▸ Task requirements: Would you give the entries below again in full, exactly as they stand?

▸ Records for the task:
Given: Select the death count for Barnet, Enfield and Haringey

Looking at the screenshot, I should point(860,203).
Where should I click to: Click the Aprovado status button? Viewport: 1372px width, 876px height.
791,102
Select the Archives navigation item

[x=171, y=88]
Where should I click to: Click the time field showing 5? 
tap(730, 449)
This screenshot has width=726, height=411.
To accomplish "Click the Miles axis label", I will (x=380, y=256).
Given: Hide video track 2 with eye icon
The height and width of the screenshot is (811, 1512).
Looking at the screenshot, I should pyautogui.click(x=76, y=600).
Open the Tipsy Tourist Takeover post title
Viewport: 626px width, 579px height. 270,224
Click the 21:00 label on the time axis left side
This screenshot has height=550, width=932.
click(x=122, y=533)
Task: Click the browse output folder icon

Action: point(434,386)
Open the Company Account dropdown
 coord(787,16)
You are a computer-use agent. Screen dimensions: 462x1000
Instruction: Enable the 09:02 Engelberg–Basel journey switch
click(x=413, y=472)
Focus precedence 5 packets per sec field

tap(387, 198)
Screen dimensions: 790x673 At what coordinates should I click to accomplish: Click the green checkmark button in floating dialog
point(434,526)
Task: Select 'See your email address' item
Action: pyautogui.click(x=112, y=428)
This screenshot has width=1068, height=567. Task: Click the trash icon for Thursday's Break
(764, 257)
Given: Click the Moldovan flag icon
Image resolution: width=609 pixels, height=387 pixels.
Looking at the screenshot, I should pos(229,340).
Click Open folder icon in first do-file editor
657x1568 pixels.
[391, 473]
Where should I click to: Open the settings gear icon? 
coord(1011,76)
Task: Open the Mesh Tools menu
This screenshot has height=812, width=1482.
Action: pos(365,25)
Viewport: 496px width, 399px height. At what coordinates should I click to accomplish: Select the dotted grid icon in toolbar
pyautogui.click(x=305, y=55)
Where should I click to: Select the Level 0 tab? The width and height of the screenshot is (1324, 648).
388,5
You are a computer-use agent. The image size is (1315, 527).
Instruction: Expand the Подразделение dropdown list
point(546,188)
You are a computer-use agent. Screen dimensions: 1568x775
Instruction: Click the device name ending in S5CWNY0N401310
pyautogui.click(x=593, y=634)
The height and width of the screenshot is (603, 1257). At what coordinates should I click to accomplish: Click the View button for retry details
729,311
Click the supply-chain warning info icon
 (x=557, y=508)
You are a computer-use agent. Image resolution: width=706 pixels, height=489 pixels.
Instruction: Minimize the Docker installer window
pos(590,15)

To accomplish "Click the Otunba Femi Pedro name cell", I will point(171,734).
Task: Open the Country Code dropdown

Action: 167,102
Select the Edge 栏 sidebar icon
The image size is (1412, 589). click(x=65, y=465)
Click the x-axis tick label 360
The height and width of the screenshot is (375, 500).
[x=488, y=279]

▸ Result for this exercise:
Given: Select the death count for Barnet, Enfield and Haringey

Looking at the screenshot, I should point(860,203).
Where should I click to: Click the Aprovado status button? Viewport: 1372px width, 876px height.
791,102
Select the Archives navigation item

[x=171, y=88]
Where should I click to: Click the time field showing 5? 
tap(730, 449)
This screenshot has width=726, height=411.
To accomplish "Click the Miles axis label", I will (x=380, y=256).
Given: Hide video track 2 with eye icon
The height and width of the screenshot is (811, 1512).
Looking at the screenshot, I should pyautogui.click(x=76, y=600).
Open the Tipsy Tourist Takeover post title
Viewport: 626px width, 579px height. 270,224
Click the 21:00 label on the time axis left side
This screenshot has height=550, width=932.
click(x=122, y=533)
Task: Click the browse output folder icon

Action: point(434,386)
Open the Company Account dropdown
 coord(787,16)
You are a computer-use agent. Screen dimensions: 462x1000
Instruction: Enable the 09:02 Engelberg–Basel journey switch
click(x=413, y=472)
Focus precedence 5 packets per sec field

tap(387, 198)
Screen dimensions: 790x673 At what coordinates should I click to accomplish: Click the green checkmark button in floating dialog
point(434,526)
Task: Select 'See your email address' item
Action: pyautogui.click(x=112, y=428)
This screenshot has width=1068, height=567. Task: Click the trash icon for Thursday's Break
(764, 257)
Given: Click the Moldovan flag icon
Image resolution: width=609 pixels, height=387 pixels.
Looking at the screenshot, I should pos(229,340).
Click Open folder icon in first do-file editor
657x1568 pixels.
[391, 473]
Where should I click to: Open the settings gear icon? 
coord(1011,76)
Task: Open the Mesh Tools menu
This screenshot has height=812, width=1482.
Action: pos(365,25)
Viewport: 496px width, 399px height. At what coordinates should I click to accomplish: Select the dotted grid icon in toolbar
pyautogui.click(x=305, y=55)
Where should I click to: Select the Level 0 tab? The width and height of the screenshot is (1324, 648).
388,5
You are a computer-use agent. The image size is (1315, 527).
Instruction: Expand the Подразделение dropdown list
point(546,188)
You are a computer-use agent. Screen dimensions: 1568x775
Instruction: Click the device name ending in S5CWNY0N401310
pyautogui.click(x=593, y=634)
The height and width of the screenshot is (603, 1257). At what coordinates should I click to accomplish: Click the View button for retry details
729,311
Click the supply-chain warning info icon
 (x=557, y=508)
You are a computer-use agent. Image resolution: width=706 pixels, height=489 pixels.
Instruction: Minimize the Docker installer window
pos(590,15)

To accomplish "Click the Otunba Femi Pedro name cell", I will point(171,734).
Task: Open the Country Code dropdown

Action: 167,102
Select the Edge 栏 sidebar icon
The image size is (1412, 589). click(x=65, y=465)
Click the x-axis tick label 360
The height and width of the screenshot is (375, 500).
[x=488, y=279]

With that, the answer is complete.